Ośmielałem się sądzić, iż miała rację. Podkomendni Kamieńskiego w sytuacji, w jakiej się znajdowali, zapewne z wielkim zainteresowaniem powitaliby propozycję zyskania wolności, amnestii i kilku groszy w zamian za wydanie dowódcy, który obiecywał im tak wiele, a doprowadził ich do zguby. Poza tym to prawda, że zajmowany przez buntownika chutor był całkiem dobrym miejscem do obrony. Ale z tego samego powodu stanowił również śmiertelną pułapkę. Można było się z niego wydostać tylko przez nurt rzeki i bagniste, porośnięte trzcinami brzegi albo ową groblą utworzoną z nierówno poukładanych bali.

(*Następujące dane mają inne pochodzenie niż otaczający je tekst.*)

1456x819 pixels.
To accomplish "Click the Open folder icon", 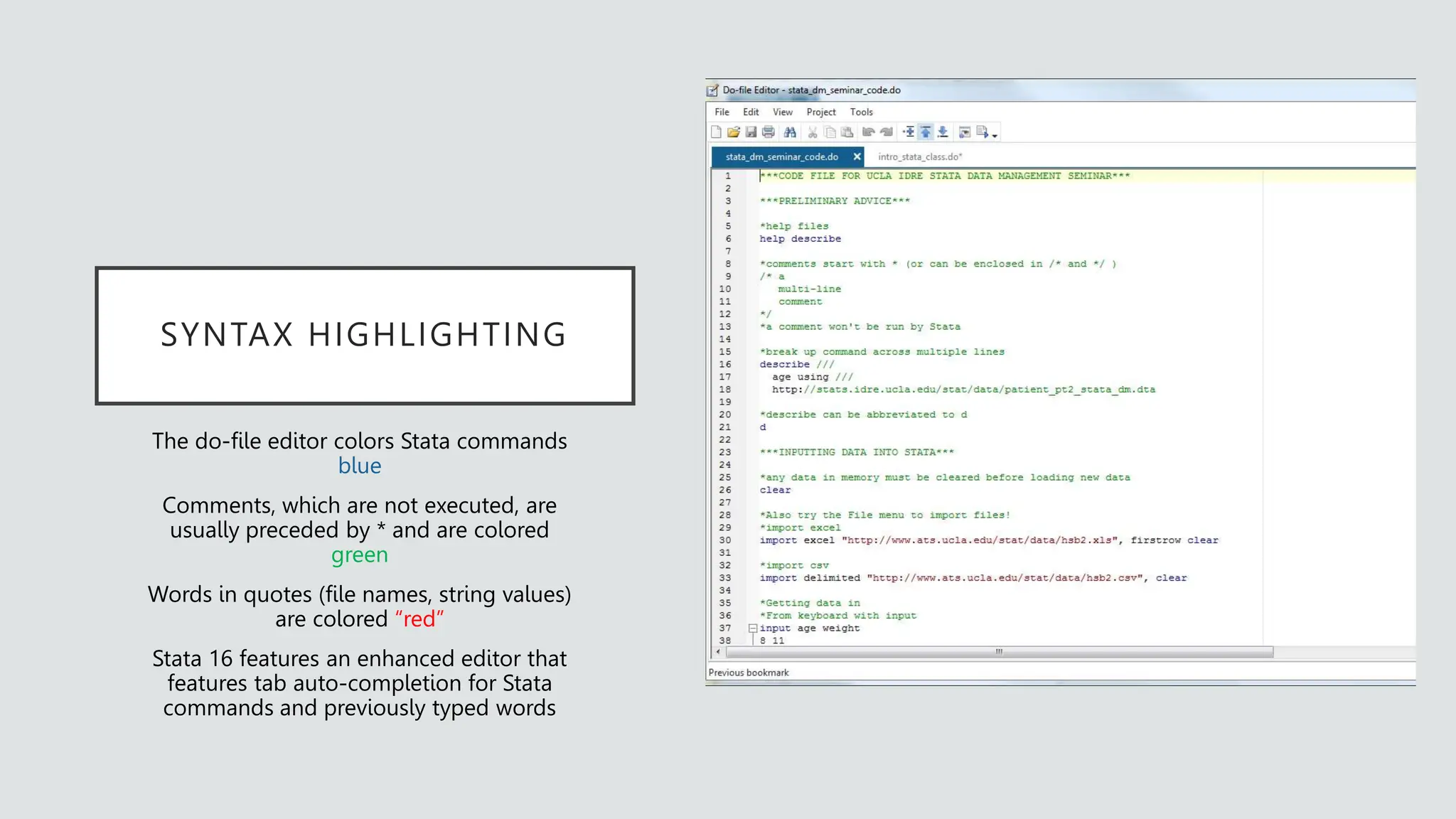I will (x=734, y=132).
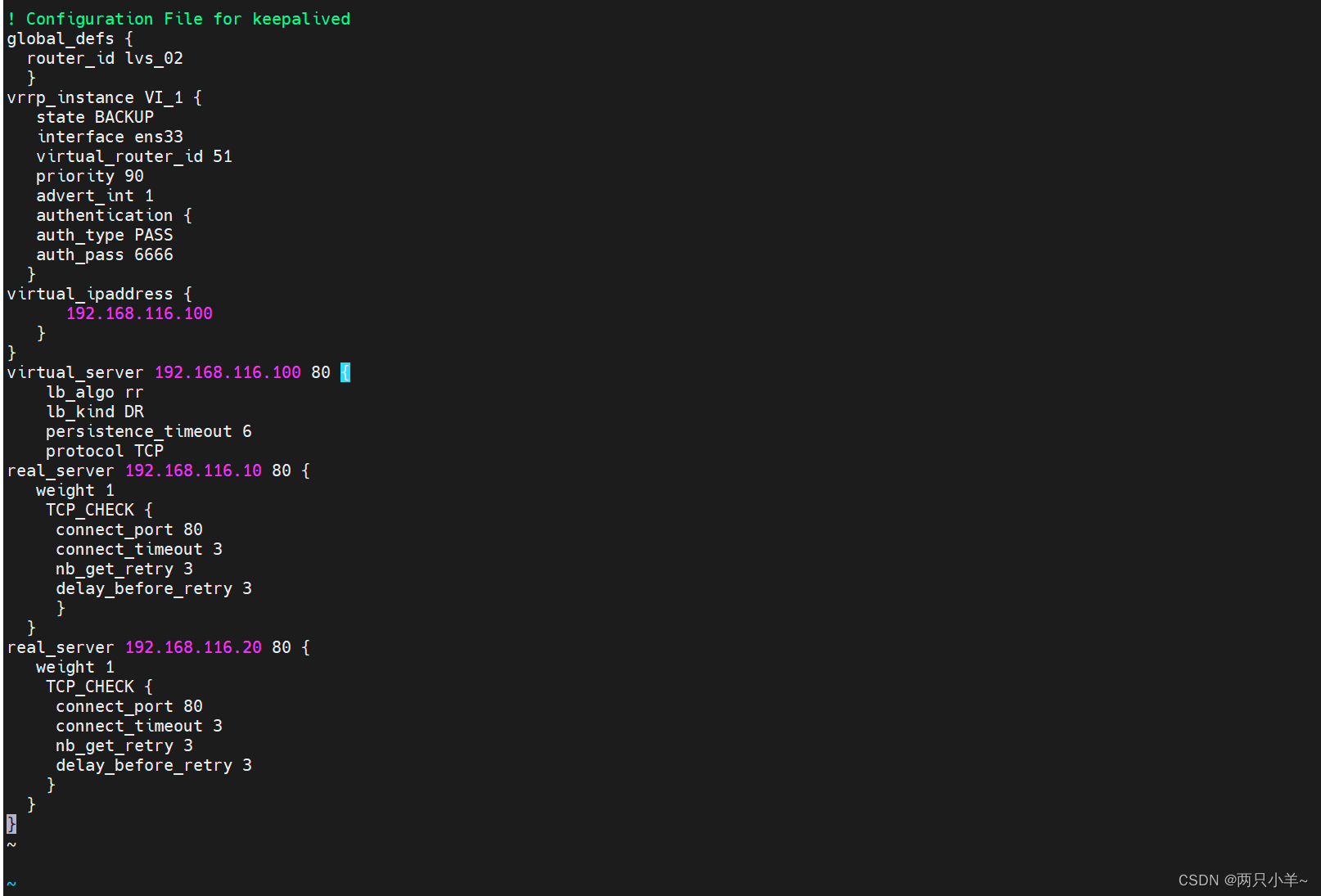Click the virtual_router_id value 51
The width and height of the screenshot is (1321, 896).
tap(223, 155)
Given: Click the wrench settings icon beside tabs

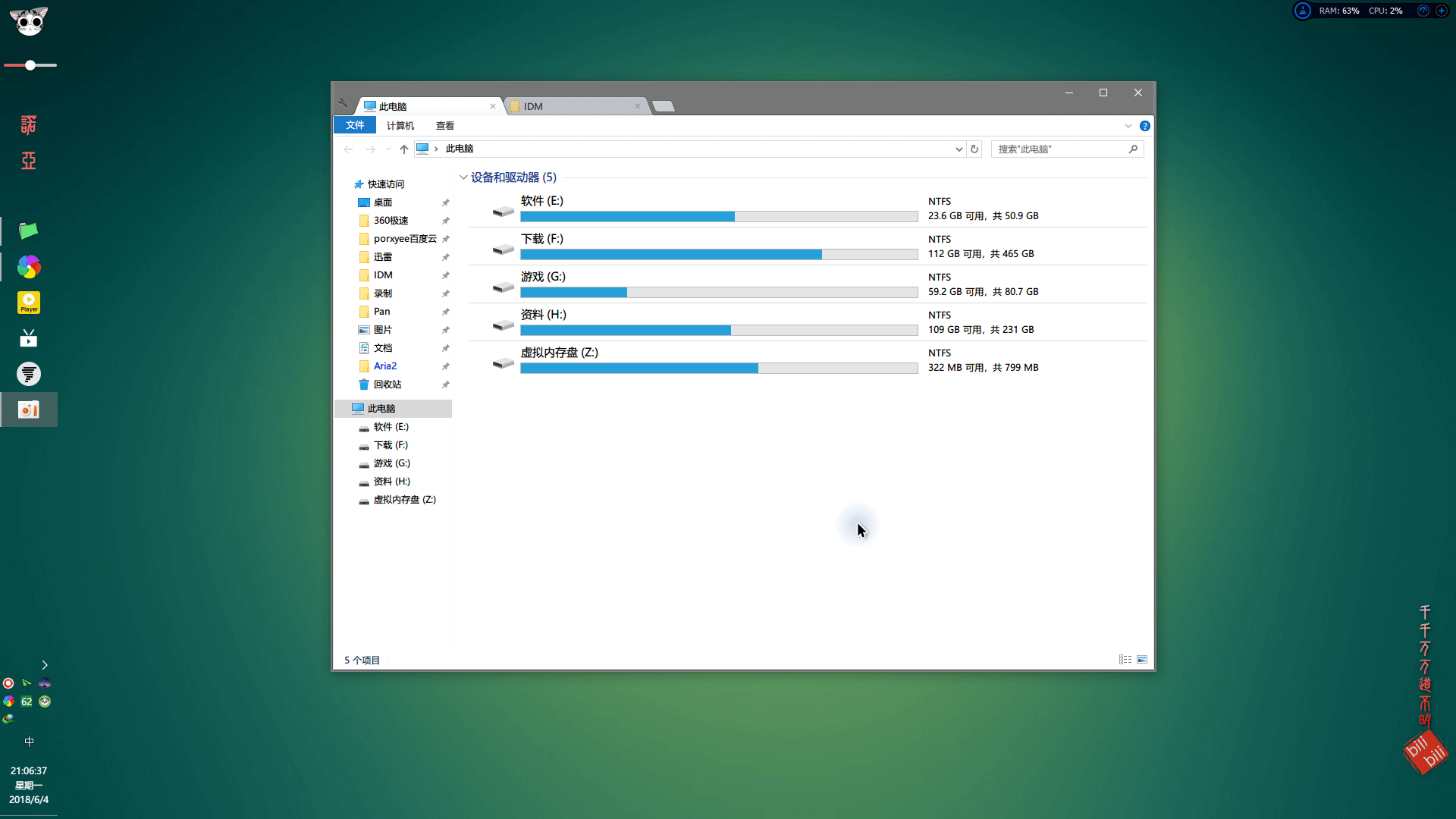Looking at the screenshot, I should pyautogui.click(x=343, y=103).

Tak czy inaczej, próbujących uciekać czekało mozolne przedzieranie się przez przeszkody pod wrogim ostrzałem. Nic przyjemnego, zwłaszcza kiedy nie jest się zawodowym, zdyscyplinowanym żołnierzem, ale zwyczajnym obwiesiem marzącym tylko, by uratować skórę i ruszyć przed siebie, gdzie oczy poniosą, nie przejmując się więcej ani Peczorą, ani kniaziem Aleksandrem, ani księżną Ludmiłą.
Cofnęliśmy się do głównych sił i księżna wydała rozkazy. Kilkunastu żołnierzy miało odjechać na wschód i zachód, przebyć rzekę i potem pozorować atak w taki sposób, by narobić jak najwięcej hałasu. Dostali wszystkie muszkiety, garłacze i pistolety, jakie mieliśmy. Mieli również ostrzelać chutor płonącymi strzałami. Czy taka demonstracja wystarczy, by przerazić buntowników i zmusić ich do opuszczenia schronienia, które w ich rozszalałej wyobraźni zacznie się jawić nie jako bezpieczna ostoja, lecz jako pułapka, której szczęki właśnie zwierają się ze śmiercionośnym zgrzytem? Ba, któż to mógł wiedzieć! Czasami na polu bitwy, i znaliśmy takie przypadki z historycznych kronik, o zwycięstwie lub klęsce decyduje postępowanie jednego człowieka lub kilku ludzi. Jeżeli zaczną uciekać, głośno lamentując, wtedy pociągną za sobą innych i sprowadzą panikę na cały oddział. A jeśli wręcz przeciwnie: stanowczym krzykiem, odwagą i zdyscyplinowanym postępowaniem dadzą przykład towarzyszom, wówczas natchną ich serca spokojem oraz nadzieją. Dużo więc zależało od przypadku, a my mieliśmy temu przypadkowi po prostu pomóc, by sprawy potoczyły się zgodnie z zamierzeniami naszej władczyni. Komendę nad kilkunastoma jeźdźcami objął Jewsiej i zaraz ruszyli oni, nie zwlekając, bo przecież sprawę pilnie należało rozstrzygnąć przed zmrokiem.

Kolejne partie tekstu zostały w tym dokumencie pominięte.